A little routine then walks the op codes, evaluating each as it goes.

omatch
function omatch (var lin: string; var i : integer;
        var pat : string; j : integer) : boolean;  (1)
var
  advance : -1..1;
#include "locate.p"
begin
  advance := -1;
  if (lin[i] = ENDSTR) then
    omatch := false
  else if (not (pat[j] in
    [LITCHAR, BOL, EOL, ANY, CCL, NCCL, CLOSURE])) then
      error('in omatch: can''t happen')
  else
    case pat[j] of (2)
      LITCHAR:
        if (lin[i] = pat[j+1]) then
          advance := 1
      BOL:
        if (i = 1) then
          advance := 0
      ANY:
        if (lin[i] <> NEWLINE) then
          advance := 1;
      EOL:
        if (line[i] == NEWLINE) then
          advance := 0;
      CCL:
        if (locate(lin[i], pat, j+1)) then
          advance := 1;
      NCCL:
        if (lin[i] <> NEWLINE)
           and (not locate(lin[i], pat, j+1)) then
             advance := 1
    end;
  if (advance >= 0) then begin (3)
    i := i + advance
    omatch := true
  end
  else
    omatch := false
end;
  1. lin is the input line, i the current position in it, pat is the encoded pattern and j is the index of pattern opcode to evaluate

  2. The pattern tests - most are inline - and use either the current input character or the index position. If the test passes, advance is set to the number of input characters the test 'consumes'.

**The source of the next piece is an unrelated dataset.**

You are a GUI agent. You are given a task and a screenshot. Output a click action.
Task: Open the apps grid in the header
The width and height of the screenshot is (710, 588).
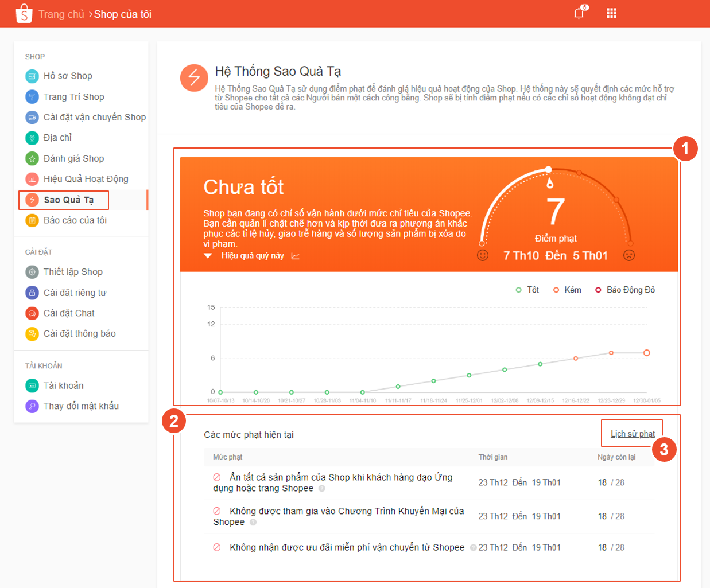click(611, 13)
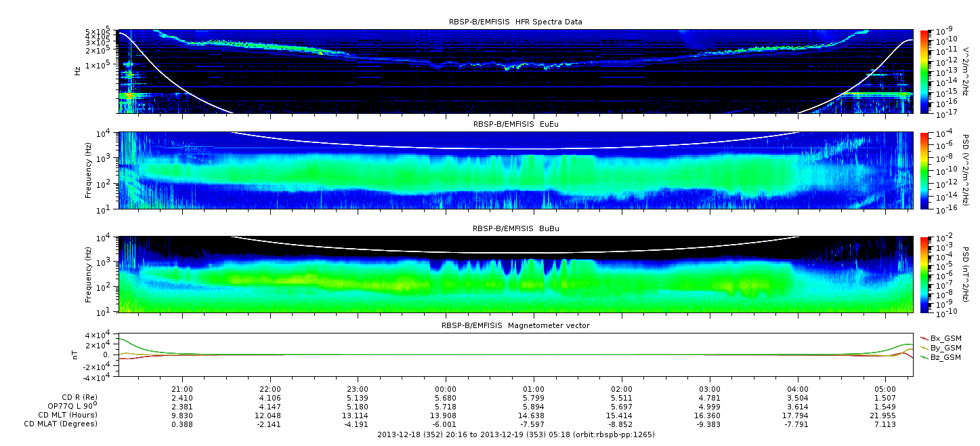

  3. If advance has been set, the test must have passed and processing can continue.

Since a closure applies to the preceding pattern, a* means zero-of-more a, their parsing routine inserts the closure opcode into their compiled sequence before the opcode to which it applies. Extending our earlier example

%[^x]?[0-9]*x$

encodes as

BOL
NCCL 1 'x'
ANY
CLOSURE
CCL 10 '0' '1' '2' '3' '4' '5' '6' '7' '8' '9'
LITCHAR 'x'
EOL

Evaluating the closure happens at the level above the omatch function -

amatch
function amatch (var lin : string; offset : integer;
        var pat : string; j : integer) : integer;
var
  i, k : integer;
  done : boolean;
#include "omatch.p"
#include "patsize.p"
begin
  done := false;
  while (not done) and (pat[j] <> ENDSTR) do
    if (pat[j] = CLOSURE) then begin
      j := j + patsize(pat, j);  { step over CLOSURE }
      i := offset;
      while (not done) and (lin[i] <> ENDSTR) do (1)
        if (not omatch(lin, i, pat, j)) then
          done := true;
      done := false;
      while (not done) and (i >= offset) do begin (2)
        k := amatch(lin, i, pat, j+patsize(pat,j));
        if (k > 0) then  (3)
          done := true
        else
          i := i - 1
      end;
      offset := k;  { if k = 0 failure else success }
      done := true
    end
    else if (not omatch(lin, offset, pat, j)) then begin
      offset := 0;    { non-closure }
      done := true
    end
    else  { omatch succeeded on this pattern element }
      j := j + patsize(pat, j);
  amatch := offset
end;
  1. Match as many as possible.

  2. Index i gives us the character that made us fail, so now try to match the rest of the pattern.

  3. If k > 0 we’ve succeeded and can finish. Otherwise, step back and try again.

Kernighan and Plauger’s implementation is, in essence, a tiny compiler and virtual machine embedded with the find program. It’s really quite neat.

find in C++

The Players

matcher
using match_fn = std::function<bool(character_sequence const&)>;
using match_fn_with_consume = std::pair<match_fn, bool>;

class matcher {
public:
  bool match(character_sequence const& candidate) const;
  bool consumes() const;

private:
  explicit matcher(match_fn_with_consume fn);

  friend matcher make_matcher(character_sequence&);
};

A matcher is one pattern within a larger pattern - a single literal character, a character class, etc. Rather than build base_matcher class with a cloud of derived classes - literal_matcher, etc - around it, which the younger me might well have leapt into, we have a single matcher class with instances passed their specific behaviour at construction time.[2]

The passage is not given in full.